Task requirements
Set down the records that follow exactly, every line of them.

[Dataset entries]
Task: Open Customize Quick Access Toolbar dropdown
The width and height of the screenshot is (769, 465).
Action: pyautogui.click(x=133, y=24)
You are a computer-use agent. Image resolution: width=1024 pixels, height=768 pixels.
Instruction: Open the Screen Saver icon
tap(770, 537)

Solution for this exercise
Task: Open Customize Quick Access Toolbar dropdown
The width and height of the screenshot is (769, 465).
Action: pyautogui.click(x=133, y=24)
You are a computer-use agent. Image resolution: width=1024 pixels, height=768 pixels.
Instruction: Open the Screen Saver icon
tap(770, 537)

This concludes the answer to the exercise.